Extracted material.
-------
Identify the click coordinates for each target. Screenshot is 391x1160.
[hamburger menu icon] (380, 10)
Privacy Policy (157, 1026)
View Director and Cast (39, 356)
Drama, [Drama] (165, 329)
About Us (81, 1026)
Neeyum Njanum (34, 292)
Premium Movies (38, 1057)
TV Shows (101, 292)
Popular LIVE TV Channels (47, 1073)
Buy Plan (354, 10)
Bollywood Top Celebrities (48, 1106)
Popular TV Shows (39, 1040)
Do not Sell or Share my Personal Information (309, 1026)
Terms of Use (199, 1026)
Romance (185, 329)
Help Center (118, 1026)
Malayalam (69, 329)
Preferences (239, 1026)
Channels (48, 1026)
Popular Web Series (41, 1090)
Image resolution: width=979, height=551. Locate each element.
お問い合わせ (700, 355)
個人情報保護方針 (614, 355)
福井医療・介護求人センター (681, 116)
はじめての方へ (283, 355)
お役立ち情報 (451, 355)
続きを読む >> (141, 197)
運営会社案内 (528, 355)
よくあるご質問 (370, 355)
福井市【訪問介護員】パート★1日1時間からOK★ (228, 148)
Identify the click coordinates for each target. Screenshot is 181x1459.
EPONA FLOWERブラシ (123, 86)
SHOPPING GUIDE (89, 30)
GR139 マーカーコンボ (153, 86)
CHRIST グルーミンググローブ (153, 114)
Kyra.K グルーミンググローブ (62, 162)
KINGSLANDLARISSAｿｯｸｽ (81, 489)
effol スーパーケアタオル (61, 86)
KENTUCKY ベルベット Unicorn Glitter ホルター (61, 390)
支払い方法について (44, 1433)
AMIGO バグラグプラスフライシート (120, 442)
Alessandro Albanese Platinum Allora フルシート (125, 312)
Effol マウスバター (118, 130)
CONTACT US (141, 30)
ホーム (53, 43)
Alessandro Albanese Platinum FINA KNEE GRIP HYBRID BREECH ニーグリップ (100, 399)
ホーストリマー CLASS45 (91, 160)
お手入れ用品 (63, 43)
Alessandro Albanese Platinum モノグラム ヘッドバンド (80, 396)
-------
To do.
Copy out all of the lines above word for word, from the first to the last.

Result.
Identify the click coordinates for each target. Screenshot is 391x1160.
[hamburger menu icon] (380, 10)
Privacy Policy (157, 1026)
View Director and Cast (39, 356)
Drama, [Drama] (165, 329)
About Us (81, 1026)
Neeyum Njanum (34, 292)
Premium Movies (38, 1057)
TV Shows (101, 292)
Popular LIVE TV Channels (47, 1073)
Buy Plan (354, 10)
Bollywood Top Celebrities (48, 1106)
Popular TV Shows (39, 1040)
Do not Sell or Share my Personal Information (309, 1026)
Terms of Use (199, 1026)
Romance (185, 329)
Help Center (118, 1026)
Malayalam (69, 329)
Preferences (239, 1026)
Channels (48, 1026)
Popular Web Series (41, 1090)
Image resolution: width=979, height=551. Locate each element.
お問い合わせ (700, 355)
個人情報保護方針 (614, 355)
福井医療・介護求人センター (681, 116)
はじめての方へ (283, 355)
お役立ち情報 (451, 355)
続きを読む >> (141, 197)
運営会社案内 (528, 355)
よくあるご質問 (370, 355)
福井市【訪問介護員】パート★1日1時間からOK★ (228, 148)
Identify the click coordinates for each target. Screenshot is 181x1459.
EPONA FLOWERブラシ (123, 86)
SHOPPING GUIDE (89, 30)
GR139 マーカーコンボ (153, 86)
CHRIST グルーミンググローブ (153, 114)
Kyra.K グルーミンググローブ (62, 162)
KINGSLANDLARISSAｿｯｸｽ (81, 489)
effol スーパーケアタオル (61, 86)
KENTUCKY ベルベット Unicorn Glitter ホルター (61, 390)
支払い方法について (44, 1433)
AMIGO バグラグプラスフライシート (120, 442)
Alessandro Albanese Platinum Allora フルシート (125, 312)
Effol マウスバター (118, 130)
CONTACT US (141, 30)
ホーム (53, 43)
Alessandro Albanese Platinum FINA KNEE GRIP HYBRID BREECH ニーグリップ (100, 399)
ホーストリマー CLASS45 (91, 160)
お手入れ用品 (63, 43)
Alessandro Albanese Platinum モノグラム ヘッドバンド (80, 396)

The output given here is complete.